WORK TO BE COMPLETED
With the pictures omitted, print exactly the lines below, from the one containing "Task: Click the 'Type" through the one containing "Viewport: 1200px width, 800px height.", and nothing else.

DATASET RECORDS
*** Begin section ***

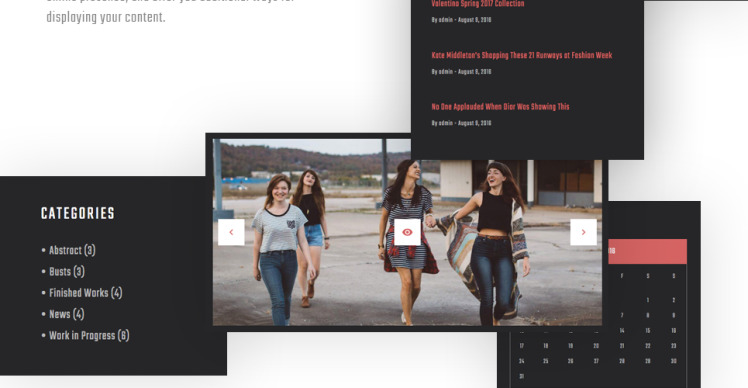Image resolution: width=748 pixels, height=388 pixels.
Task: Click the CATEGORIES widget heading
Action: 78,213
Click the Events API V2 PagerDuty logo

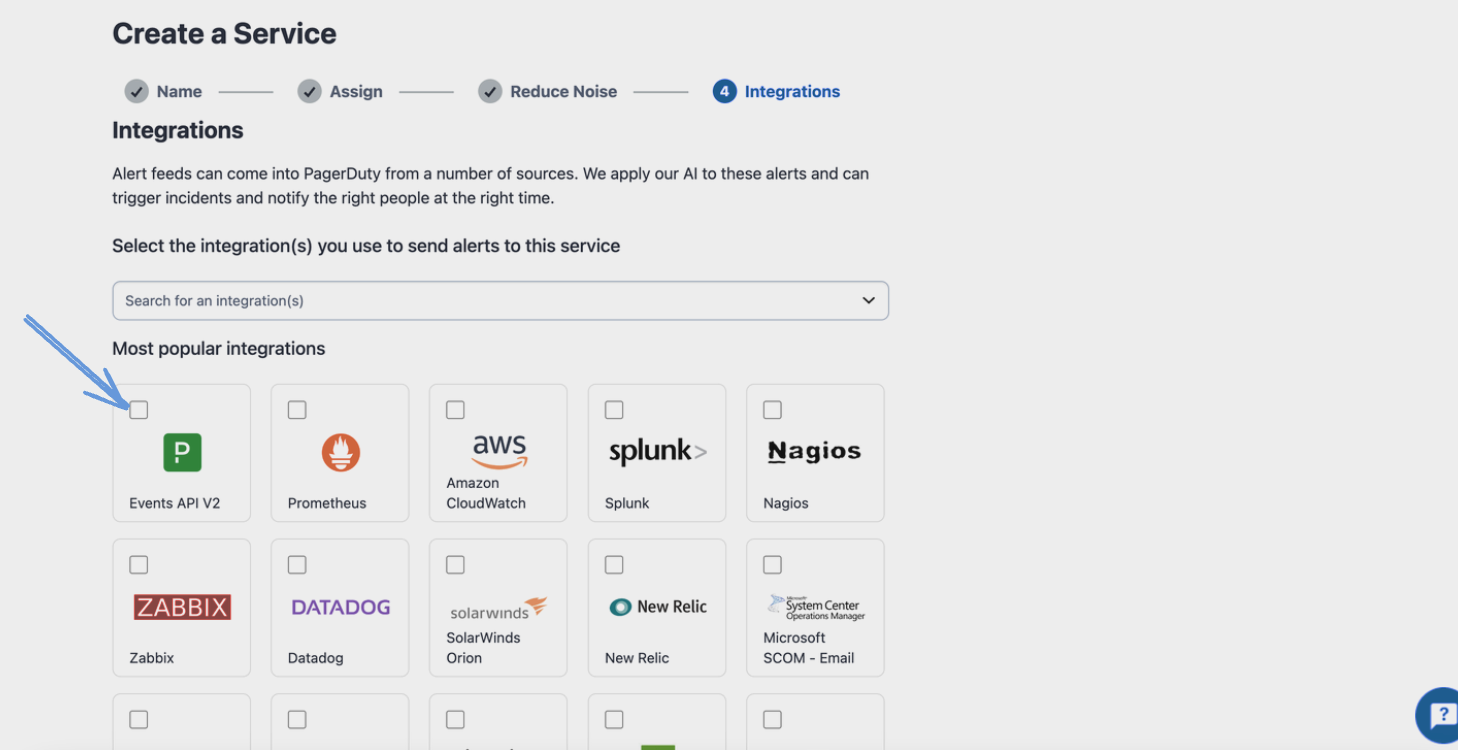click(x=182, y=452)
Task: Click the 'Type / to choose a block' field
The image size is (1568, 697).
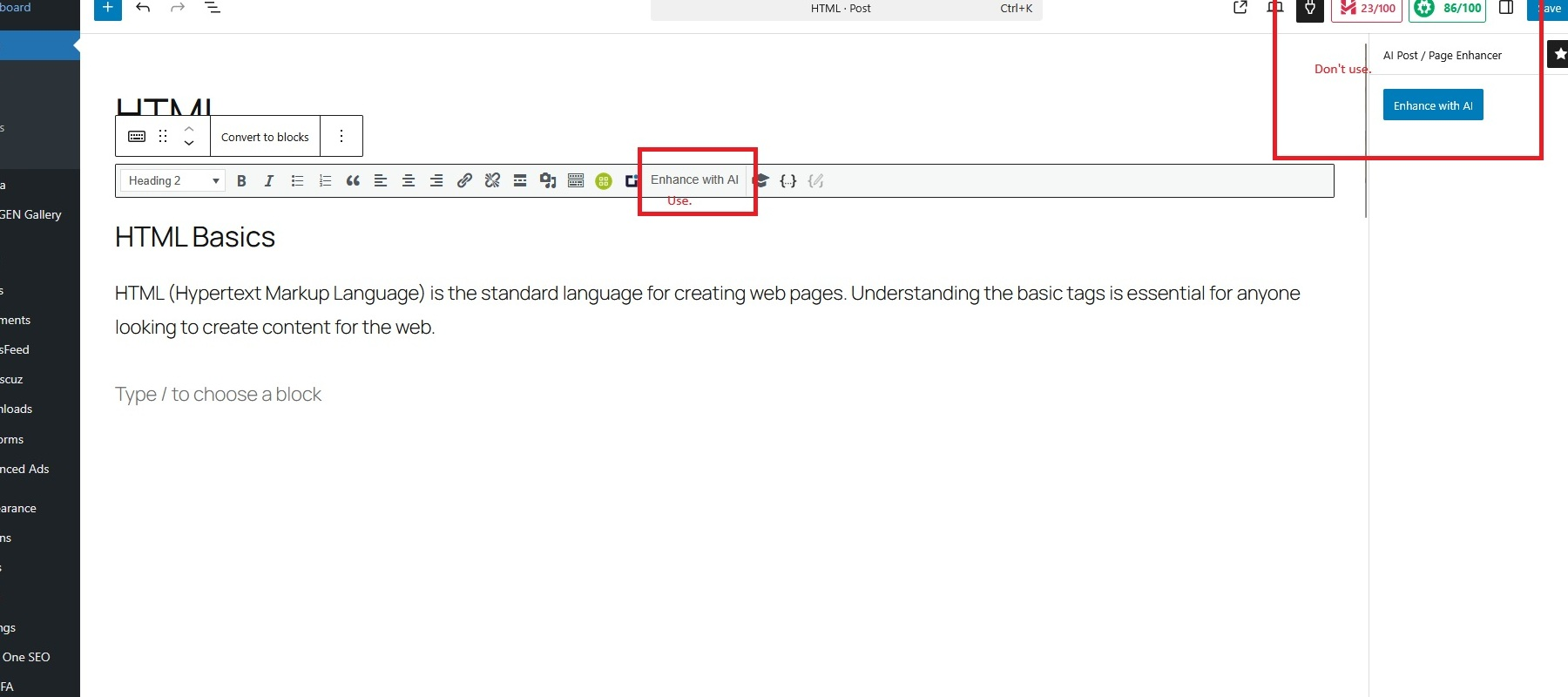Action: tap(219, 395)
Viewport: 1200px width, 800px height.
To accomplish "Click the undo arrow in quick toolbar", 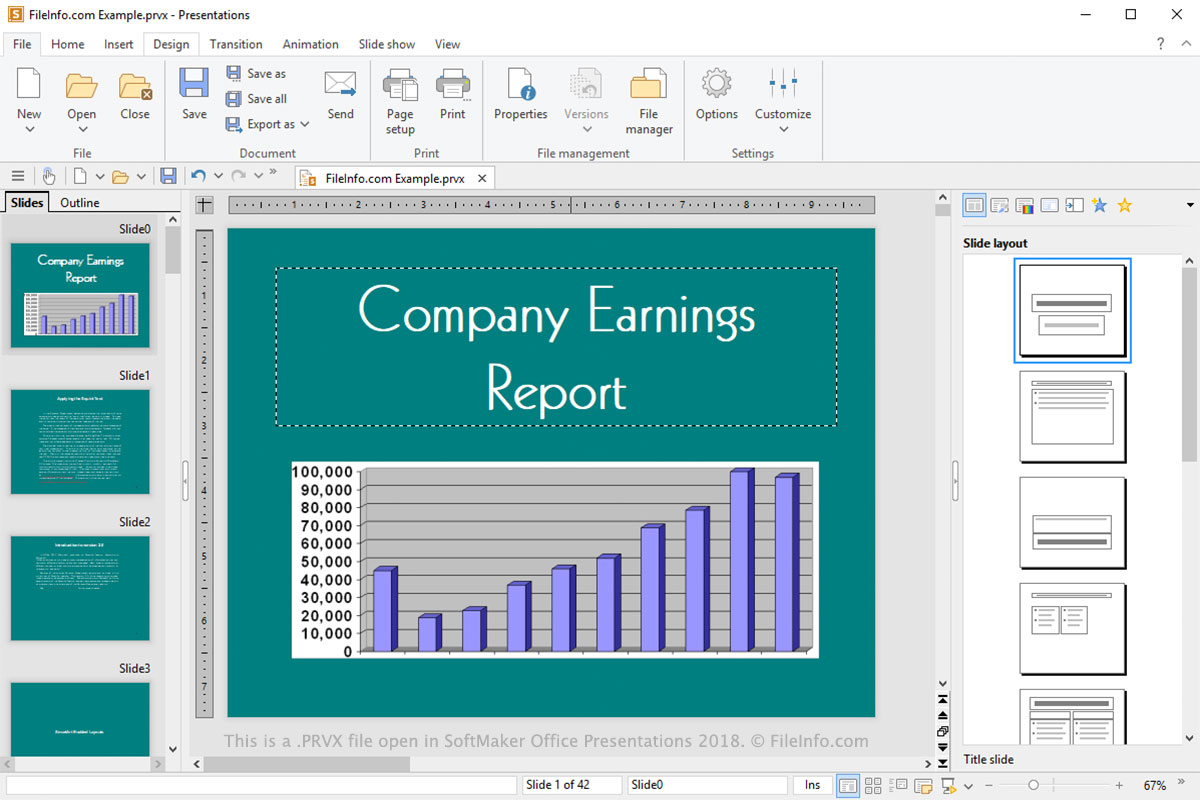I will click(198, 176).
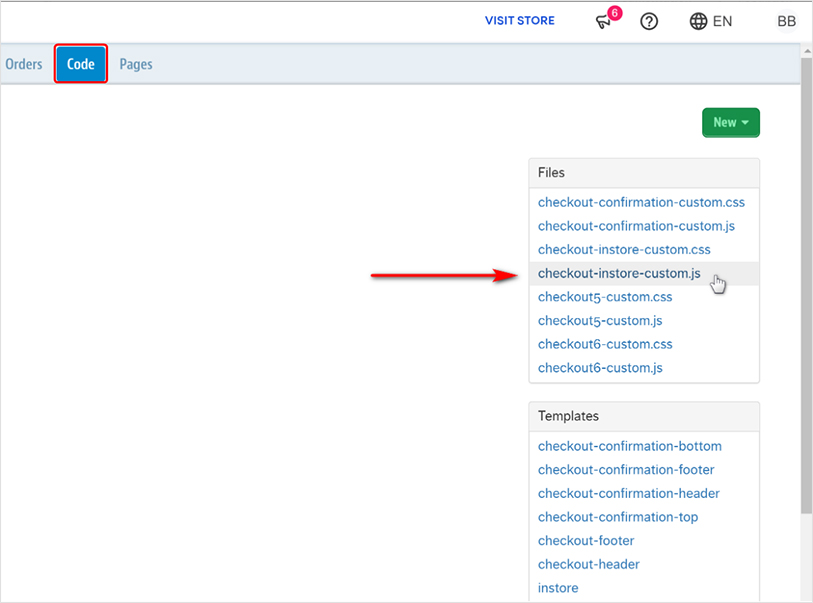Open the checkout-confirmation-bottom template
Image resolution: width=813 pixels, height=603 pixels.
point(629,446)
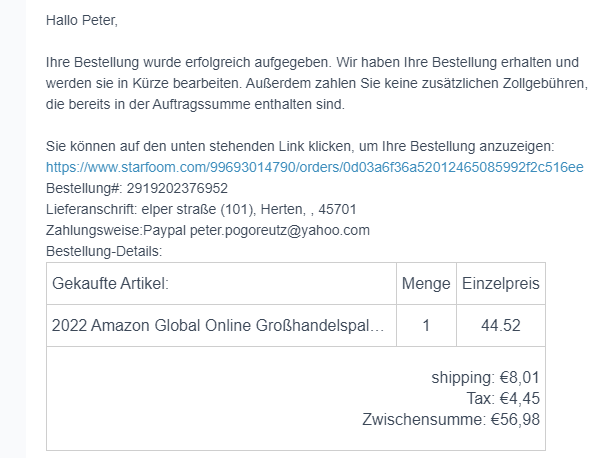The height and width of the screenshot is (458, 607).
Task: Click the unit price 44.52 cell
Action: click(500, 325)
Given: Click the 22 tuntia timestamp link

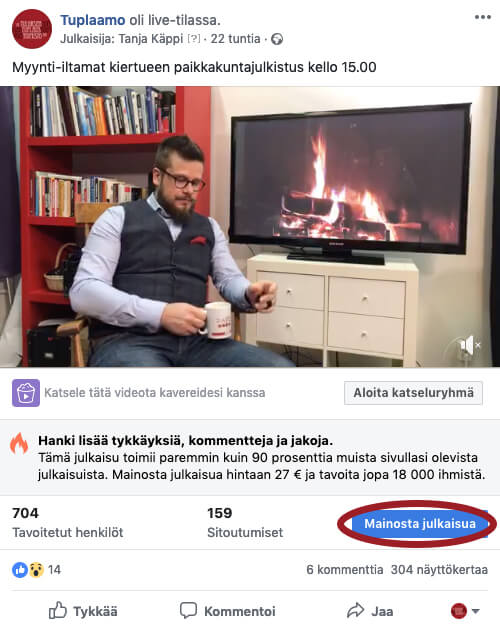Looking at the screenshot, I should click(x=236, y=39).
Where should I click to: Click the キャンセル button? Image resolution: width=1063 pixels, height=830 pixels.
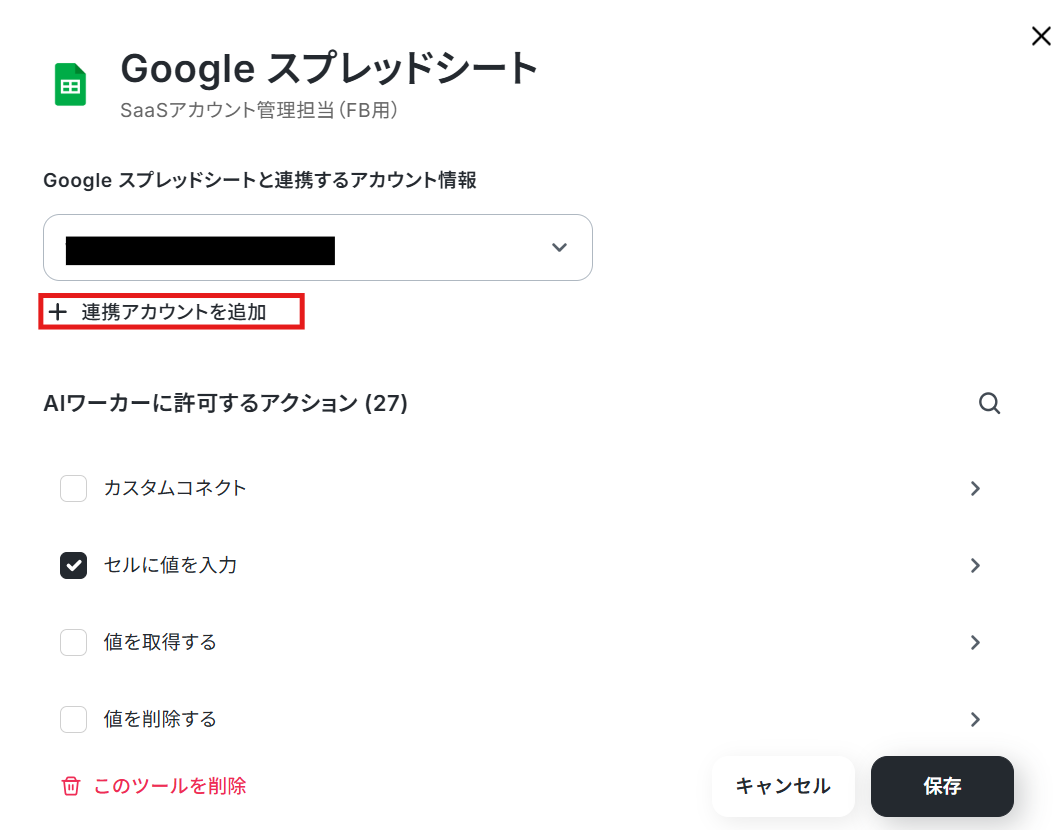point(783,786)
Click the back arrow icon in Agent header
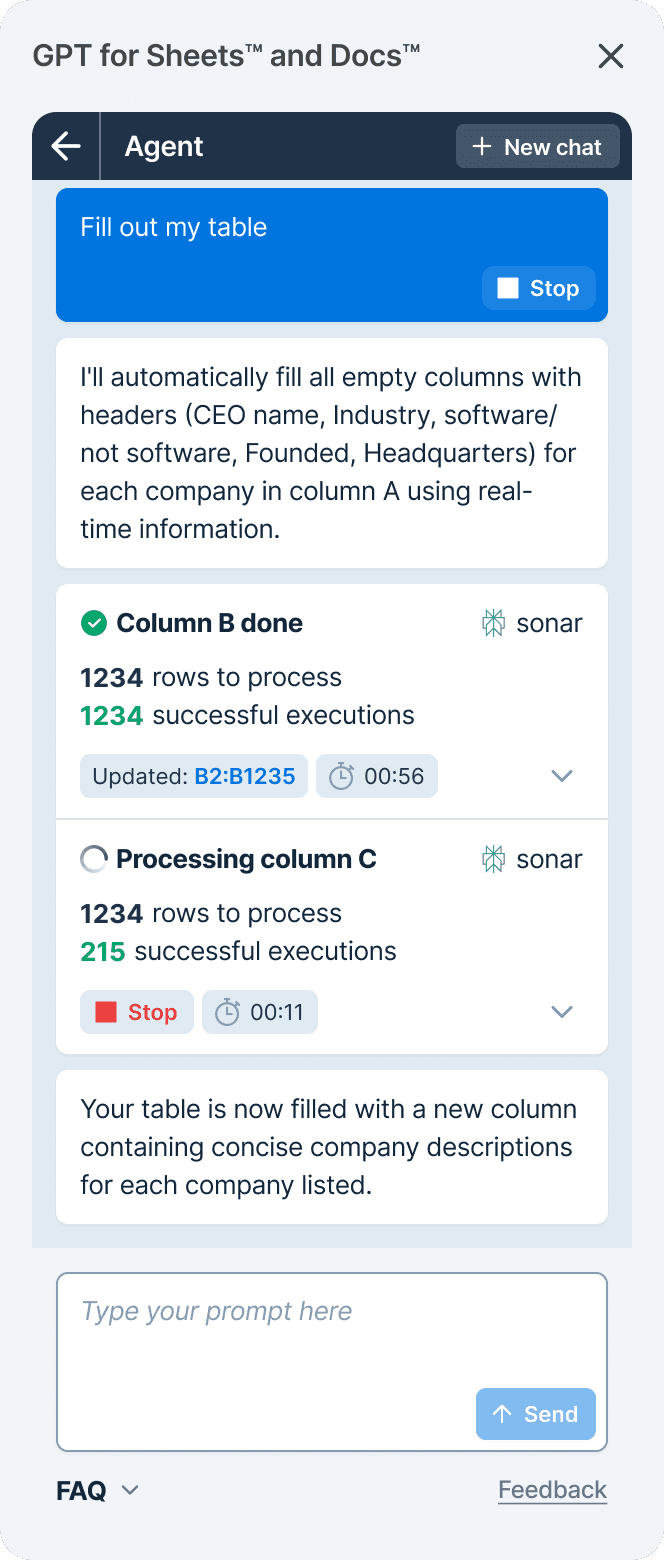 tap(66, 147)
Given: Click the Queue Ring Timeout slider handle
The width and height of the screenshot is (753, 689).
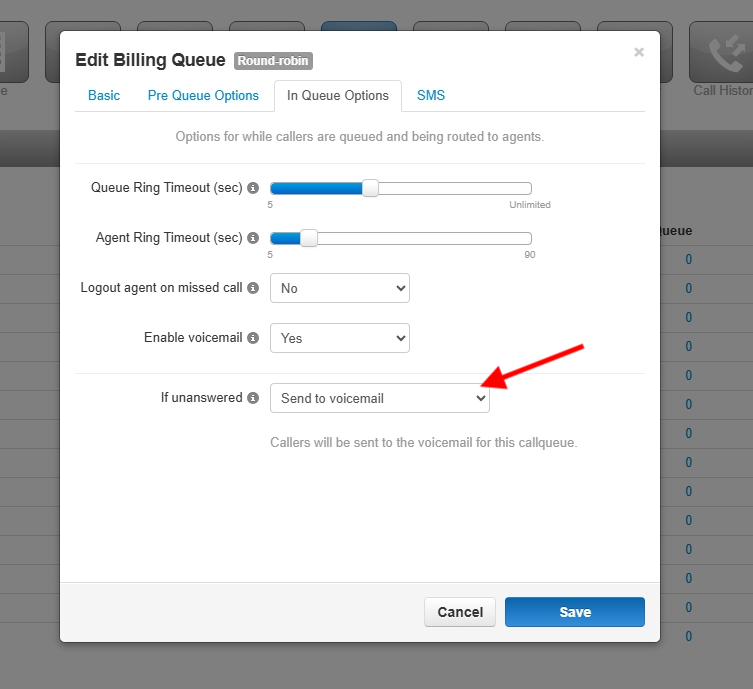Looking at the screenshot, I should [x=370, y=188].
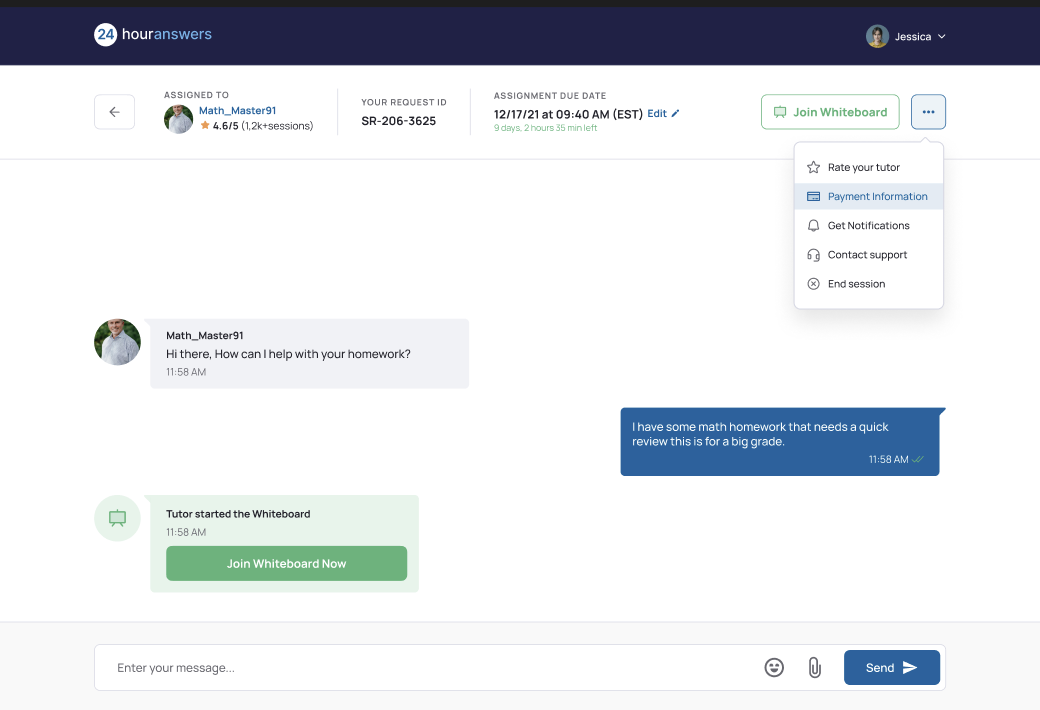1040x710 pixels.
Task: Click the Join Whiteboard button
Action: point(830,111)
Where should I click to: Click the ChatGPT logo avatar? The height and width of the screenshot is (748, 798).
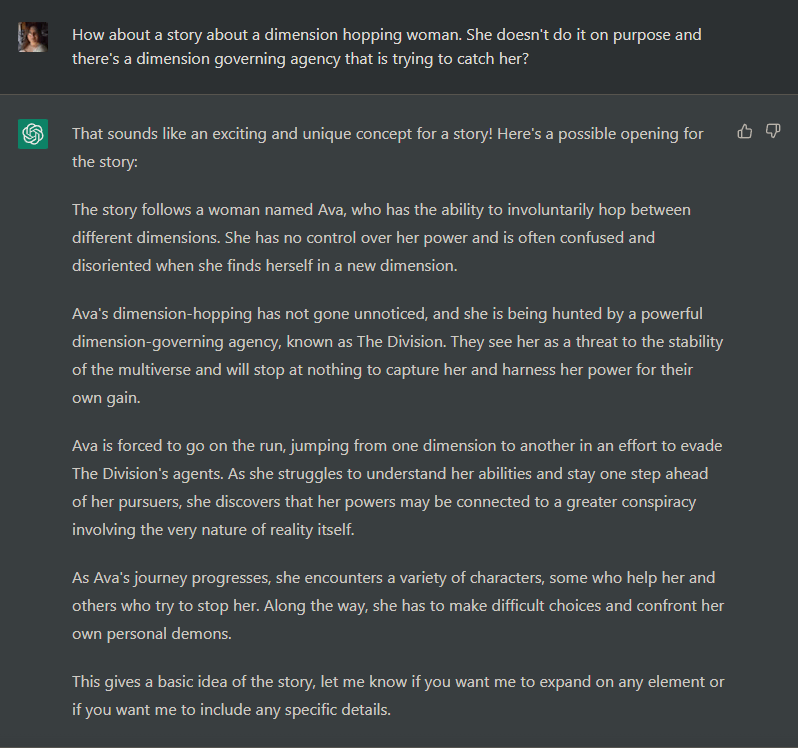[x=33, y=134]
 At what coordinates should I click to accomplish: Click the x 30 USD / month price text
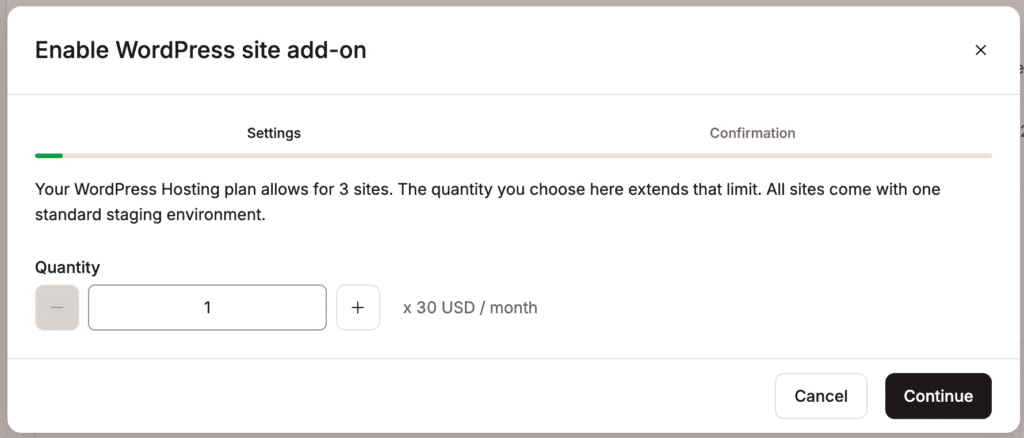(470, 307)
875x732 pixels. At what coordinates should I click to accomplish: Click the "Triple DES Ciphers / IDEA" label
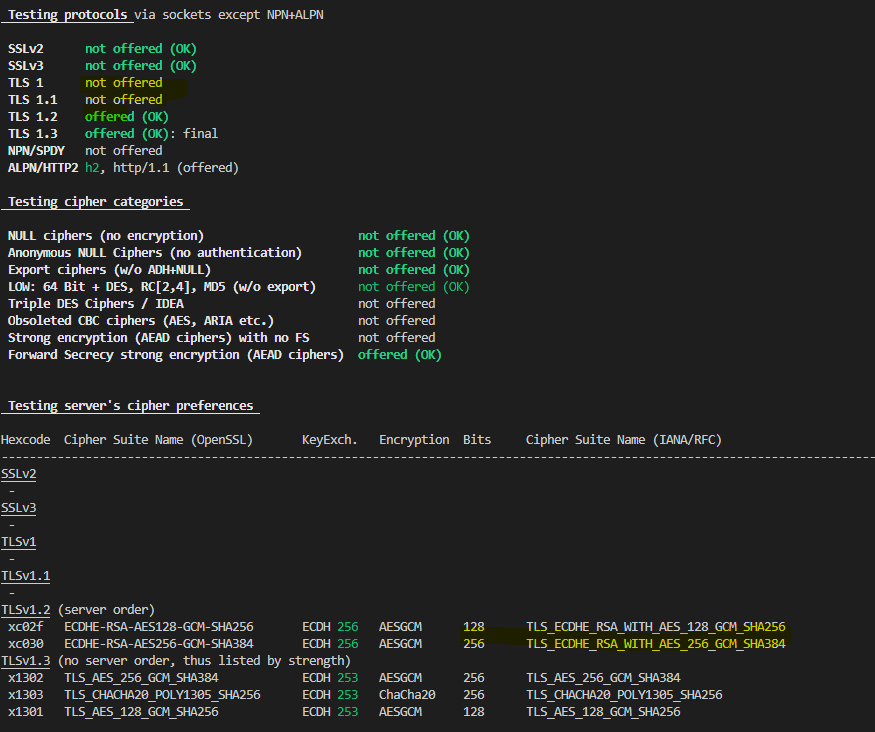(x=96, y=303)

*** End section ***

RESULT FOR THIS TASK
Task: Click the 'Type / to choose a block' field
The image size is (1568, 697).
Action: tap(219, 395)
Viewport: 1200px width, 800px height.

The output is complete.